◆ Stated problem
Print the records below word for word, keeping every line.

◆ Source records
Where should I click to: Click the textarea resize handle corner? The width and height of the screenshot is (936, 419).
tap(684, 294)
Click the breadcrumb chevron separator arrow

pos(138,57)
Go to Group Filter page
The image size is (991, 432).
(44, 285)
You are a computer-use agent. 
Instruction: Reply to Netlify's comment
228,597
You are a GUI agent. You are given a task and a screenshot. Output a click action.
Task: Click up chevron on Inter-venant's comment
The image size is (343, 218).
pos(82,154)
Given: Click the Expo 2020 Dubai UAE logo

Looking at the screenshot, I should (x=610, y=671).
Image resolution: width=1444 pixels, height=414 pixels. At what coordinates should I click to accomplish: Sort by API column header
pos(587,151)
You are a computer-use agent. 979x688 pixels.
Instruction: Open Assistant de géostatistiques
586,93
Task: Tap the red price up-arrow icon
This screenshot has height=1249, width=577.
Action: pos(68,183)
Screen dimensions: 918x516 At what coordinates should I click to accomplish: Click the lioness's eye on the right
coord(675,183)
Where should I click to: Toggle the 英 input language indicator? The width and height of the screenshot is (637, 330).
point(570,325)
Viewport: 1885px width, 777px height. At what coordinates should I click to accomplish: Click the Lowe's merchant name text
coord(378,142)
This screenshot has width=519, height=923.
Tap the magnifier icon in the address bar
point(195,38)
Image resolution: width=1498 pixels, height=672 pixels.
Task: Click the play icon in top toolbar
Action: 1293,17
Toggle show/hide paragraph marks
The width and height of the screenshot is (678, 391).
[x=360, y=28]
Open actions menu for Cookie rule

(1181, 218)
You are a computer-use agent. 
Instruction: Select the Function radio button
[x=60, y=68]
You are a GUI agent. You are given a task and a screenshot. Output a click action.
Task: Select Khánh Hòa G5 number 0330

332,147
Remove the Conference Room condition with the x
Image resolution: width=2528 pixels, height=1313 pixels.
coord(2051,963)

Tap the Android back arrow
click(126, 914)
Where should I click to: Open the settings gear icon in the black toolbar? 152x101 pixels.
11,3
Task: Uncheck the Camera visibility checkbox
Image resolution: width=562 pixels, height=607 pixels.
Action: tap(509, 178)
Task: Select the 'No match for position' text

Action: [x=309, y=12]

◆ Reply
Where should I click to: Click the textarea resize handle corner? The width and height of the screenshot is (936, 419).
tap(684, 294)
Click the breadcrumb chevron separator arrow

pos(138,57)
Go to Group Filter page
The image size is (991, 432).
(44, 285)
You are a computer-use agent. 
Instruction: Reply to Netlify's comment
228,597
You are a GUI agent. You are given a task and a screenshot. Output a click action.
Task: Click up chevron on Inter-venant's comment
The image size is (343, 218).
pos(82,154)
Given: Click the Expo 2020 Dubai UAE logo

Looking at the screenshot, I should (x=610, y=671).
Image resolution: width=1444 pixels, height=414 pixels. At what coordinates should I click to accomplish: Sort by API column header
pos(587,151)
You are a computer-use agent. 979x688 pixels.
Instruction: Open Assistant de géostatistiques
586,93
Task: Tap the red price up-arrow icon
This screenshot has height=1249, width=577.
Action: pos(68,183)
Screen dimensions: 918x516 At what coordinates should I click to accomplish: Click the lioness's eye on the right
coord(675,183)
Where should I click to: Toggle the 英 input language indicator? The width and height of the screenshot is (637, 330).
point(570,325)
Viewport: 1885px width, 777px height. At what coordinates should I click to accomplish: Click the Lowe's merchant name text
coord(378,142)
This screenshot has width=519, height=923.
Tap the magnifier icon in the address bar
point(195,38)
Image resolution: width=1498 pixels, height=672 pixels.
Task: Click the play icon in top toolbar
Action: 1293,17
Toggle show/hide paragraph marks
The width and height of the screenshot is (678, 391).
[x=360, y=28]
Open actions menu for Cookie rule

(1181, 218)
You are a computer-use agent. 
Instruction: Select the Function radio button
[x=60, y=68]
You are a GUI agent. You are given a task and a screenshot. Output a click action.
Task: Select Khánh Hòa G5 number 0330

332,147
Remove the Conference Room condition with the x
Image resolution: width=2528 pixels, height=1313 pixels.
coord(2051,963)

Tap the Android back arrow
click(126, 914)
Where should I click to: Open the settings gear icon in the black toolbar? 152x101 pixels.
11,3
Task: Uncheck the Camera visibility checkbox
Image resolution: width=562 pixels, height=607 pixels.
Action: tap(509, 178)
Task: Select the 'No match for position' text

Action: [x=309, y=12]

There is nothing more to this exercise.